Der erste Tote im Tatort ist ein 90-Jähriger am Abend seines Geburtstags, Rolf Becker (Meret Beckers Vater), der ein Schild um den Hals trägt: „Ich war zu feige, für Deutschland zu kämpfen.“ (Darum: „Rechtsradikaler Anschlag. Staatsschutz. Fertig.“) Der zweite Tote ist sein ebenfalls hochbetagter Bruder. Die beiden haben sich Ewigkeiten nicht gesehen. Keller ist ihr ebenso unauffälliger wie andererseits sinnfälliger Name.

Das Westberliner Bauunternehmen des 90-Jährigen engagiert sich in Israel. Der Bruder, Keller Ost genannt, hat eine Stasi-Karriere gemacht. Am Ende des Zweiten Weltkriegs waren sie gerade mal Teenager, so ist das inzwischen. Überhaupt ist das Leben seither weitergegangen, Jörg Schüttauf als Sohn von Keller Ost kommt als tüchtig rechtsradikaler Bürger ins Bild. Der Sohn von Keller West, Stefan Kurt, und seine ehrgeizige Frau, Marie-Lou Sellem, sind vor allem erpicht darauf, die florierenden Israel-Geschäfte nicht stören zu lassen.

Tatort „Ein paar Worte nach Mitternacht“ (ARD): Keine Kommissars-Show

Der Enkel von Keller West wiederum, Leonard Schleicher, ist in der Hausbesetzungsszene aktiv. Seine coole Freundin Ruth, Victoria Schulz, ist eine junge Historikerin, die sich ähnliche Fragen stellt wie Rubin und Karow. Das manchmal unangenehm Naseweise derer, die nicht dabei waren, wird bei weitem übertroffen von der abgebrühten Verdrängung der in diesem Fall mittleren Generation: Waren auch nicht dabei, können nichts dafür, aber wissen noch ganz gut Bescheid, aber jetzt will man in Ruhe seinen Geschäften nachgehen.

Interessant, dass es die ganz Jungen sind, die wieder nachfragen. Und dass die ganz Alten eigentlich ganz gerne einfach sagen wollen, was damals war. In einer fabelhaften Szene sitzt Rubin – Meret Becker wie betäubt – bei der dementen Witwe von Keller West im Pflegeheim, Katharina Matz. Sie erzählt, wie sie damals der Lehrerin sagte, dass bei den Nachbarn auf dem Dachboden Juden versteckt waren.

Imposant, dass es in dieser bedeutungsgeladenen, aber nicht aufdringlichen Umgebung doch gelingt, einen halbwegs spannenden Tatort zu verfertigen.

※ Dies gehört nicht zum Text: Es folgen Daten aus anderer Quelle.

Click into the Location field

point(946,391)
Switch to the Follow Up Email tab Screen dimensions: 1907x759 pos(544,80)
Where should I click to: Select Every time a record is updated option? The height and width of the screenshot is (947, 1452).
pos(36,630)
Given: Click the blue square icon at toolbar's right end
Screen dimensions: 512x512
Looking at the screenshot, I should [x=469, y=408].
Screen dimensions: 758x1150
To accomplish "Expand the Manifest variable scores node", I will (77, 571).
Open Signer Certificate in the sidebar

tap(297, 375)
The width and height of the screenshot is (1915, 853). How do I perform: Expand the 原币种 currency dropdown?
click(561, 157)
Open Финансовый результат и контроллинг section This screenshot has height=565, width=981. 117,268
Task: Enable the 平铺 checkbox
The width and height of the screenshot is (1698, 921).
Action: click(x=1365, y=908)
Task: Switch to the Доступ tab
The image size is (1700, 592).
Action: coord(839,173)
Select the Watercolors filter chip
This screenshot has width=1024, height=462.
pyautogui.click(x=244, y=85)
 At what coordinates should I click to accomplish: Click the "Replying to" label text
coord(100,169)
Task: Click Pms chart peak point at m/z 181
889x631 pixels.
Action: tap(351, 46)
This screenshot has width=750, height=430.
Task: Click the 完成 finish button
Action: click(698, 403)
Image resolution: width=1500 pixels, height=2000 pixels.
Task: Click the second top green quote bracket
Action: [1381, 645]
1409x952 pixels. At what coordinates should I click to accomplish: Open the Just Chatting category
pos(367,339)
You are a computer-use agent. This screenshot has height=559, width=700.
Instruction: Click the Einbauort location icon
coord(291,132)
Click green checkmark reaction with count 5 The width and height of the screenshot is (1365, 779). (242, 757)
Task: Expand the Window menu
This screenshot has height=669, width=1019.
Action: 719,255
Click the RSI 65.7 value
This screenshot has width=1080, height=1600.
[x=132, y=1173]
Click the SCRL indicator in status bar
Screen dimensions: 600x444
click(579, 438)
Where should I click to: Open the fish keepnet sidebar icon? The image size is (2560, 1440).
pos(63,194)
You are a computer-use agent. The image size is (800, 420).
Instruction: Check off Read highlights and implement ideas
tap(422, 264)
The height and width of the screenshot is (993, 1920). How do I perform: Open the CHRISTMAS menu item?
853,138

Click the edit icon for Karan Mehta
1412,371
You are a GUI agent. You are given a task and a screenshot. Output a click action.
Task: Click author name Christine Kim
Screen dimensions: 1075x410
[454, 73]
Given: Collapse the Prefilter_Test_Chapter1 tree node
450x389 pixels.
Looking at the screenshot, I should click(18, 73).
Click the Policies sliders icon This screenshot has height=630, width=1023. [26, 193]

Die Gedenktafel, die Publikum und Polizei der Lösung – wenn man es so nennen will – näher bringt, gibt es. Es ist eine der Gedenktafeln, die Menschen beim Vorübergehen erschüttert zur Kenntnis nehmen und weitergehen. Aber ebenso, wie immer vorher etwas geschehen ist, geschieht auch hinterher etwas.

„Tatort: Ein paar Worte nach Mitternacht“, ARD, So., 20.15 Uhr.